**TASK SET:**
**A.** Do these statements agree with the post about writing a million words in a year? Answer yes or no for each and quote the deciding words of the post. (i) The writer got The Assassin finished and released. (ii) This was the first year the writer passed the 1,000,000-word mark. (iii) The dream on March 15 led the writer to stop work on other projects.
**B.** Could you carry on the post about writing a million words in a year, picking up after its last sentence?

**SOURCE EXTRACT:**
Content starts

Yes, that's the number of words I've written this year for your entertainment and enjoyment. Well, mostly for that. It includes a few words I wrote just to spout off about something that bugged me.
Yesterday, as I ran past 100,000 words for November's NaNoWriMo, I also passed the 1,000,000 mark for how much I've written this year. It's not the first time I've hit that mark in a year, but this was something a little special in my mind. I started the year slowly, struggling for every word I was writing in two different works in progress. Then I discovered I'd gone back into a-fib and that explained a lot of January and February. I still managed to get The Assassin finished and released.
Then, on March 15, I had a dream so vivid that I had to stop writing anything else I'd been working on. I started writing and sending chapters to my editors at once. In a month, I had the first draft of Team Manager SWISH! written and was deep in writing Team Manager SPRINT!
I had to take short break from the Team Manager series and write Wayzgoose's Jackie the Beanstalk because it was just demanding that I write it. It was scarcely in the hands of the editors when I was back to writing Team Manager COACH! I took a drive one afternoon to let the characters work out some difficulties when my thought process was interrupted by a new character I'd never heard from before but was demanding mindshare. I finished the draft of COACH! just in time to begin Bob's Memoir: 4000 Years as a Free Demon for NaNoWriMo. Now, 100,000 words into that story, I'm seeing the third act take shape and am confident I'll finish it by the end of the month, at which time I'll be ready to start writing Team Manager CHAMP!

Content ends

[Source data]
Content starts

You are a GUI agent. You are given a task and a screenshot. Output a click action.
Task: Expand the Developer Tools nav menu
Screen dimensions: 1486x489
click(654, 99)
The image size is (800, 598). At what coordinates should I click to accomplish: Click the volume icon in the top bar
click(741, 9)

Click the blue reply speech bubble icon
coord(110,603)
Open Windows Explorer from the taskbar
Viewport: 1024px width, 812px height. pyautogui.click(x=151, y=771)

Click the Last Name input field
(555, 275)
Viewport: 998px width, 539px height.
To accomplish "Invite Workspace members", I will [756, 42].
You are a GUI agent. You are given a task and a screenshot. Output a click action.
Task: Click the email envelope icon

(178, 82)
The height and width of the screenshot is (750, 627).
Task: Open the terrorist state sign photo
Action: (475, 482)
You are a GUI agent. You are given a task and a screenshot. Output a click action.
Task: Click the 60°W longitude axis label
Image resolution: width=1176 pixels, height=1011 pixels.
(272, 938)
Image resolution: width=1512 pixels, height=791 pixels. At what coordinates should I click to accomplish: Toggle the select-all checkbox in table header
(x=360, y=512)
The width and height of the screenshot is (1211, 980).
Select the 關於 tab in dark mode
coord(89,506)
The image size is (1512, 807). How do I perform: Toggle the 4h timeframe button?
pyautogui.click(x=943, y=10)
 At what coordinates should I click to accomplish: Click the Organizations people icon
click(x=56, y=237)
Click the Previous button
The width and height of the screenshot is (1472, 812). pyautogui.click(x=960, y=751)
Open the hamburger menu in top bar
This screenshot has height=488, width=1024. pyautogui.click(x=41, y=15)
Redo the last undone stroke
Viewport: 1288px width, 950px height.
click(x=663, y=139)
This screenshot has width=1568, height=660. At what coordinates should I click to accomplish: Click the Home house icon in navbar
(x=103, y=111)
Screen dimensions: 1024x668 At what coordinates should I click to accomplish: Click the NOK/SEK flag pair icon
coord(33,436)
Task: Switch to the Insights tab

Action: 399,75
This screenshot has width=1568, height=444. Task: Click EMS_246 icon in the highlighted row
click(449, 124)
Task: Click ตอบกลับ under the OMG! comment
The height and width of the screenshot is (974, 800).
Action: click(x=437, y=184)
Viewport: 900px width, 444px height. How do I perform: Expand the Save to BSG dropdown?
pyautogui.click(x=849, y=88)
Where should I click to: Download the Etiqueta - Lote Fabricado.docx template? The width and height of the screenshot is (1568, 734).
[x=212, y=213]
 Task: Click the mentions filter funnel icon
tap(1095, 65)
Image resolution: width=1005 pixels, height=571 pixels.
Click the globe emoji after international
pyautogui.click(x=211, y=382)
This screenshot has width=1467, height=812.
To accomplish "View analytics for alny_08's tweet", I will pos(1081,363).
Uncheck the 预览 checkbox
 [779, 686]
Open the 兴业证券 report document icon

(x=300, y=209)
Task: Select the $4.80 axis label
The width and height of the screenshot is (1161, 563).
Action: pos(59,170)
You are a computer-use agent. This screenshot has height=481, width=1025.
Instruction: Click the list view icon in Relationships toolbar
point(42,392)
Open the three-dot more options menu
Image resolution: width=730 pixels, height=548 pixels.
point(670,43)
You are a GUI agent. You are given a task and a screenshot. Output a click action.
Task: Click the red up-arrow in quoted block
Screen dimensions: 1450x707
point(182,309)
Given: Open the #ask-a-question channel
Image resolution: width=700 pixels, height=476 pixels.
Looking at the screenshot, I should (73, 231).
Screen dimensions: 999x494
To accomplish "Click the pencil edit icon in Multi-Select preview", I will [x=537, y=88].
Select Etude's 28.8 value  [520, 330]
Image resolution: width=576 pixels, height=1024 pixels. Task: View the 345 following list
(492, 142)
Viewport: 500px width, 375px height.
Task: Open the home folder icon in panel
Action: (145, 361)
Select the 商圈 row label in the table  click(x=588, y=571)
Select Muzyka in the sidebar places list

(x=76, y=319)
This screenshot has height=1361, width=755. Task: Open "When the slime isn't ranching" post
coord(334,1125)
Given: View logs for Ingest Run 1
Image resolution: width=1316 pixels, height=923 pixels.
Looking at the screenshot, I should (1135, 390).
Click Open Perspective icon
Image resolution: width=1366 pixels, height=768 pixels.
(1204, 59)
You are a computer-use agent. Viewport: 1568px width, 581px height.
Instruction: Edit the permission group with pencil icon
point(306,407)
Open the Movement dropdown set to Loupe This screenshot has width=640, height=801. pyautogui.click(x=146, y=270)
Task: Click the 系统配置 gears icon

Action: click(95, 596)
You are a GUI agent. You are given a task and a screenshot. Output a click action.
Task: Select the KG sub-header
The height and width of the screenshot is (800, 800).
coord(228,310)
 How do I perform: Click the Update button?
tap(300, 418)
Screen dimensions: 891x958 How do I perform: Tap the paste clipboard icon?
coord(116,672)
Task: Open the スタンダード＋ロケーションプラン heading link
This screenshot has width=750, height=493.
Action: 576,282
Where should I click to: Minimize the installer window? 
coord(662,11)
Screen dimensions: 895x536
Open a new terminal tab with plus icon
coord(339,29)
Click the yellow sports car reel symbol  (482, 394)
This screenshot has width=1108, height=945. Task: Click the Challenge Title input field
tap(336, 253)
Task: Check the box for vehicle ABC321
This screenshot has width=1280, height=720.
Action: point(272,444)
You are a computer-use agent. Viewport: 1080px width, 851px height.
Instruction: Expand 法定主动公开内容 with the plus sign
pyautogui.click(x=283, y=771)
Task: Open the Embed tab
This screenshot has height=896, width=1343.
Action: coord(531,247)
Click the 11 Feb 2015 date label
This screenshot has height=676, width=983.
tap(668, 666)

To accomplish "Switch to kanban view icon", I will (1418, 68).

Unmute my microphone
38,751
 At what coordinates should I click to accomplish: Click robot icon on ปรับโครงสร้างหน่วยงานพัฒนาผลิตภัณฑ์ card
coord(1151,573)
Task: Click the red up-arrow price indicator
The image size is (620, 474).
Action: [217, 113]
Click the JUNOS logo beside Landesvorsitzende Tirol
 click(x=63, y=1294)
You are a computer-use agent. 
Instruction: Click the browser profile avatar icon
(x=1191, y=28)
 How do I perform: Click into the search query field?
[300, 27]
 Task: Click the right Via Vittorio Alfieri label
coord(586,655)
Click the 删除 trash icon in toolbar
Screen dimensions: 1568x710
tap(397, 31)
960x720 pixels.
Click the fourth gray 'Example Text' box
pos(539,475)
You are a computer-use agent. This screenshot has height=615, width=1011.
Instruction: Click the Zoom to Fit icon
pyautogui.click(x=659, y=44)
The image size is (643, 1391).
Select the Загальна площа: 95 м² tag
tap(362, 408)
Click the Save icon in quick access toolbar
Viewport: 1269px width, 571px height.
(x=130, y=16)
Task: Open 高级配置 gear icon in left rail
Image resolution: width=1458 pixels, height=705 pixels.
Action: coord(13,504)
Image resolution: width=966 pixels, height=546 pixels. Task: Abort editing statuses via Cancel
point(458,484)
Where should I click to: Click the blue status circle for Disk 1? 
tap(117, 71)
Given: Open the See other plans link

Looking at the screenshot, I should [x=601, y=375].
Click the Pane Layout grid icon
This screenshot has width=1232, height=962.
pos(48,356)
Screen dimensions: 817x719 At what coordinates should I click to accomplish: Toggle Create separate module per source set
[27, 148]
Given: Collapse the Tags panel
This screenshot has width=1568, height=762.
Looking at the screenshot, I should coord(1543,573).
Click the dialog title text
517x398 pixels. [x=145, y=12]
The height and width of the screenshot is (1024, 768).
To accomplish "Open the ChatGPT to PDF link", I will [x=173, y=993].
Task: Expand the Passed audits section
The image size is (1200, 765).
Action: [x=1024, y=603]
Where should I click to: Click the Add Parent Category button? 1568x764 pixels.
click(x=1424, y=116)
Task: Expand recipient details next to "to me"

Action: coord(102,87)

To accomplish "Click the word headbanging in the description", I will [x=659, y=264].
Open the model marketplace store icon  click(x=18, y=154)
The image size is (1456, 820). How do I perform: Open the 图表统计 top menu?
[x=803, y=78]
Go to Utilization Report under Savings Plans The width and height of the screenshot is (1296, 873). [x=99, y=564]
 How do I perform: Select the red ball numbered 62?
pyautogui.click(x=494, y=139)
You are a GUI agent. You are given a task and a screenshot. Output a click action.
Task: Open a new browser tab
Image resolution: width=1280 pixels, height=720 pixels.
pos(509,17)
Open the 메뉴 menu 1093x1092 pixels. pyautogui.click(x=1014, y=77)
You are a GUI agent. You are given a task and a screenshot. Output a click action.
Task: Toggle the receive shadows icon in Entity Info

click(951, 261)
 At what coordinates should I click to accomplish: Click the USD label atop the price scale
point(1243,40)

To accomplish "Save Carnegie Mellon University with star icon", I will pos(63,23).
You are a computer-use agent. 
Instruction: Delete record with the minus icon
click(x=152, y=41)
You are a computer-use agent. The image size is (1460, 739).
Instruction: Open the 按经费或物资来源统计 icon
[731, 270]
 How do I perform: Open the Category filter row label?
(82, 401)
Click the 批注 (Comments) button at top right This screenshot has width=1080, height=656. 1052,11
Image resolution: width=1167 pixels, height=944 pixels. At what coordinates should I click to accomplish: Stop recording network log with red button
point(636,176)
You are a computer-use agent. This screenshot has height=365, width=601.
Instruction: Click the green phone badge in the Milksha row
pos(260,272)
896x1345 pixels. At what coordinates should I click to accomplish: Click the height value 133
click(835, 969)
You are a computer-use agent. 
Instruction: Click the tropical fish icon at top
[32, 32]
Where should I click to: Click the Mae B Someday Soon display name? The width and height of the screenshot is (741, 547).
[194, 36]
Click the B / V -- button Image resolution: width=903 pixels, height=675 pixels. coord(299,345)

Content ends

**ANSWERS FOR THE TASKS:**
**A.**
(i) Yes: "I still managed to get The Assassin finished and released."
(ii) No: "It's not the first time I've hit that mark in a year"
(iii) Yes: "I had a dream so vivid that I had to stop writing anything else I'd been working on."

**B.**
It doesn't take that long to get a million words written! Fun!
I was reflecting on some of the humorous searches that come up when I'm writing. (Like "How much does a barrel of wine weigh?" or "What was the monetary unit in the third century in southern India?") I doubt there is a person who has ever searched the internet for information who hasn't at one time or another ended up with a dozen open windows, music or voices coming from an unknown source, and some anti-virus software telling them their computer is at risk. It happens more often than I care to admit.
But there are also sites that try to just be helpful and overdo it a little.
I needed information on pirates of the Indian Ocean in the first century CE. Wow! What a bunch of useless information! Until I came upon an academic paper titled "Before the Somali Threat: Piracy in the Ancient Indian Ocean." How often do you find such a specific answer to a question? I downloaded and read the paper with great interest. And it was good. I dealt with the subject and moved on.
Nearly every day since then, I have received a suggestion that "A related paper is available on Academia." Here are some of the papers that have been recommended to me this week.
"Early Greek and Latin Sources on the Indian Ocean and Eastern Africa"
"Lost Port of the Red Sea"
"The Notion τὸ πέρας τῆς ἀνακομιδῆς and the Location of Ptolemais of the Hunts in the Periplus of the Erythraean Sea"
"The Coastal Arabia and the Adjacent Sea Basins in the 'Periplus of the Erythraean Sea'"
"The Nabataean in Eastern Desert in Egypt"
Since it was mentioned twice, I had to look up 'Periplus of the Erythraen Sea' and found that it was a document that recorded the distances and sailing time from port to port around the Indian Ocean. Fascinating.
And you thought I just wrote entertaining adventures with a little sex tossed in!
Enjoy!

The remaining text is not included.